UFC

Grapplerzy bili się w stójce – Aljamain Sterling wypunktował Briana Ortegę na UFC Szanghaj

Aljamain Sterling wypunktował Briana Ortegę w drugiej najważniejszej walce UFC Szanghaj.

Po niezachwycającym zdecydowanie widowisku Aljamain Sterling (25-5) pokonał Briana Ortegę (16-5) w co-main evencie gali UFC Fight Night w Szanghaju.

Sterling od początku wywierał presję. Ortega hasał do boków. Aljamain trafił ładnym prawym w kontrze, potem ściął rywala z nóg lowkingiem. Ortega od razu zerwał się na nogi. W dystansie widoczna była przewaga szybkościowa Sterlinga. Czasami jednak odpalał on obszerne cepy, szukając nokautu. Ortega czaił się na bokserskie kontry. Kolejne lowkingi spadły na wykroczną nogę T-City, który zdecydowanie aktywnością nie grzeszył. Szybki kros Sterlinga w punkt, kontra lewym sierpem blisko, lowking u celu. Ortega podkręcił tempo w końcówce rundy. Zainkasował middlekick. Ładne kontry Sterlinga na koniec.

Rozochocił się w rundzie drugiej Sterling, który zaczął polować na obrotowe backfisty. W dystansie Sterling nadal był skuteczniejszy, choć Ortega odrobinę zwiększył aktywność względem pierwszej odsłony, tu i ówdzie trafiając ciosami. Brian miał jednak nadal problem z szybkością i ruchliwością Funk Mastera.

W pewnym momencie Sterling trafił Ortegę mocnym prawym, ale ten zaczął protestować, sugerując, że oberwał palcem w oko. Sędzia Herb Dean – swoim zwyczajem niezdecydowany – nie przerwał walki, ale potem jednak przerwał. Powtórki wyraźnie pokazały, że cios był legalny. Po wznowieniu zawodnicy wymienili się kilkoma nieszczególnie składnymi kombinacjami i runda druga dobiegła końca.

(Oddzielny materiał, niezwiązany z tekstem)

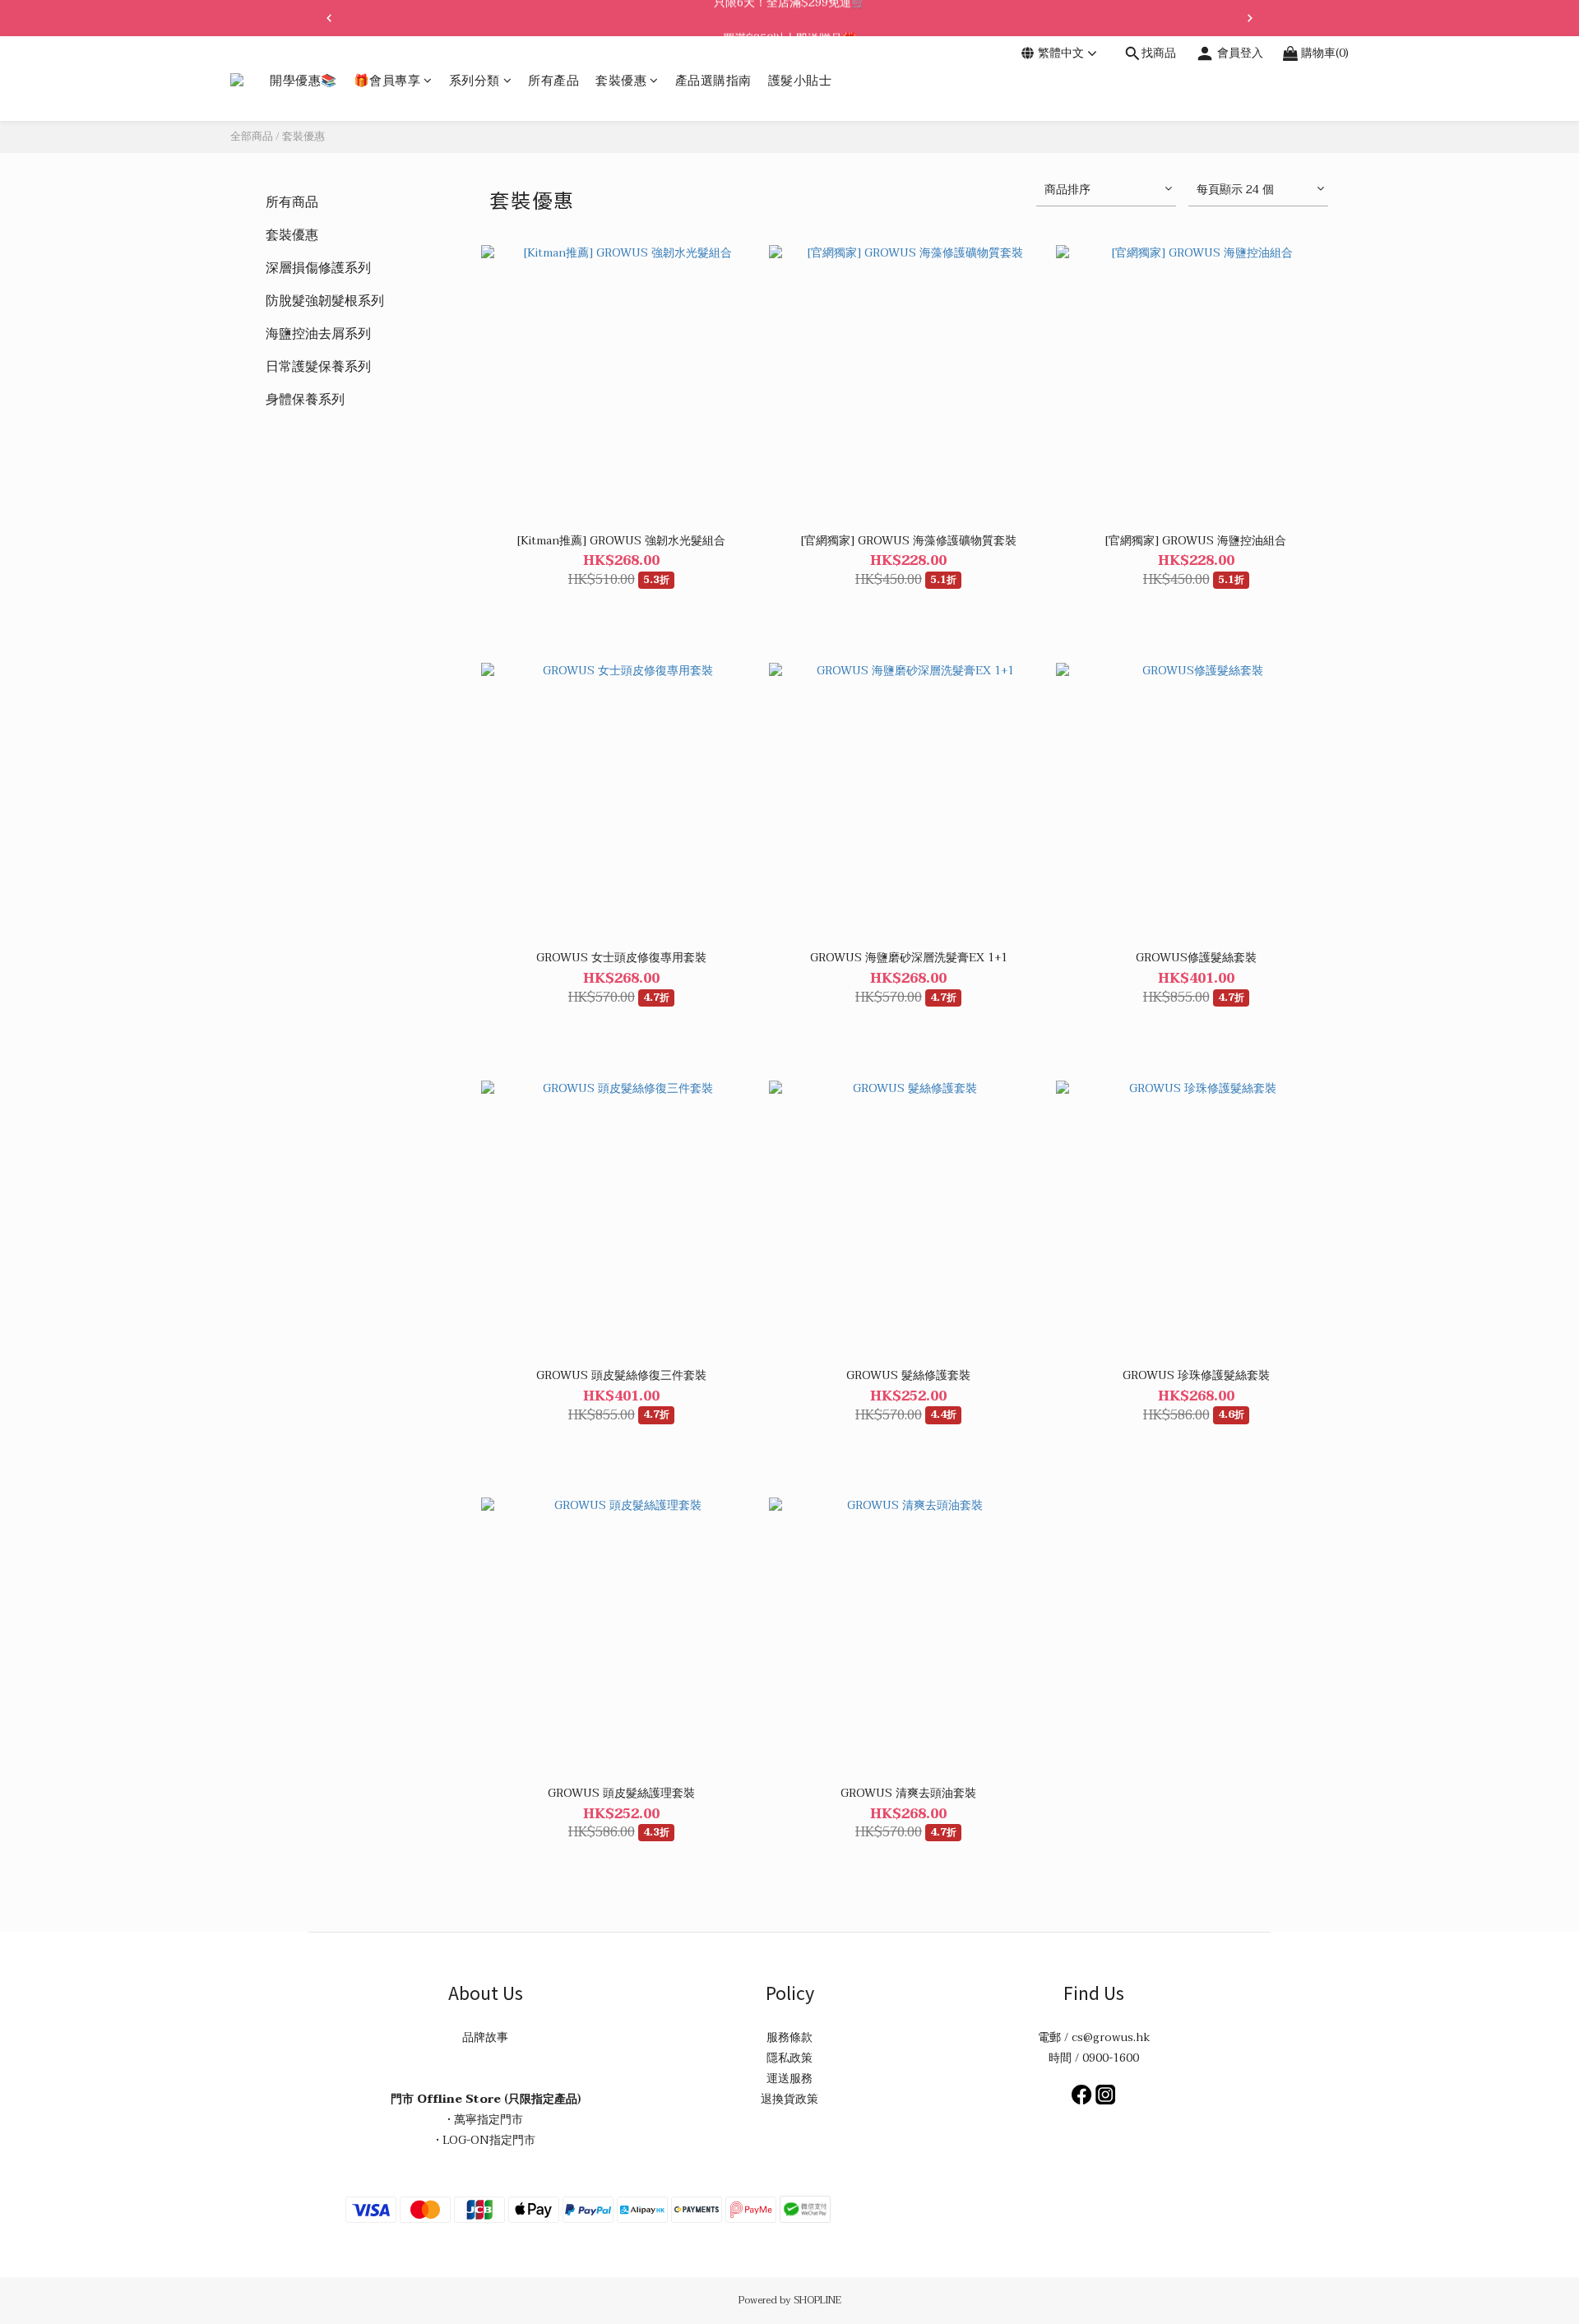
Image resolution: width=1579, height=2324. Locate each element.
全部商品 (251, 136)
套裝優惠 (620, 81)
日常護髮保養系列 (318, 366)
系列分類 (474, 81)
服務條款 (789, 2037)
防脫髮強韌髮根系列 (325, 300)
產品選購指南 (713, 81)
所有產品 (553, 81)
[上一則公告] (329, 18)
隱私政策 (789, 2058)
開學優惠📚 (303, 81)
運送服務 (789, 2078)
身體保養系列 (305, 399)
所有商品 (292, 202)
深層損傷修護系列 (318, 268)
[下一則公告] (1250, 18)
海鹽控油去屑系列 (318, 333)
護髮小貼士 (800, 81)
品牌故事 (485, 2037)
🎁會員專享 (387, 81)
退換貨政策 (789, 2099)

PEŁNE WYNIKI UFC SZANGHAJ – TUTAJ


W rundzie trzeciej walka odrobinę się wyrównała. Ortega zaczął pracować lowkingami. Jednak inkasował masę szybkich jabów, a i pojedyncze lowkingi Sterlinga ważyły znacznie więcej – jednym z takowych Funk Master ponownie ściął Ortegę z nóg.

W końcówce rundy Ortega nacierał, ale zbierał jab za jabem. Sterling pozostawał dla niego nieuchwytnym celem. W ostatnich sekundach doszło do ostrych wymian, w których Ortega zainkasował uderzenia, ale nadal wściekle nacierał, jednym mocnym ciosem dosięgając Sterlinga.

Nie działo się wiele w pierwszych czterech minutach rundy czwartej. Sterling hasał do boków jak zły, unikając wymian, podczas gdy Ortega szył uderzeniami powietrze. Sterling był skuteczniejszy. W ostatniej minucie Aljamain przeniósł walkę do parteru, kontrolując rywala. W końcówce rundy zrzucił kanonadę uderzeń z góry, na które Brian odpowiedział ciosami z pleców.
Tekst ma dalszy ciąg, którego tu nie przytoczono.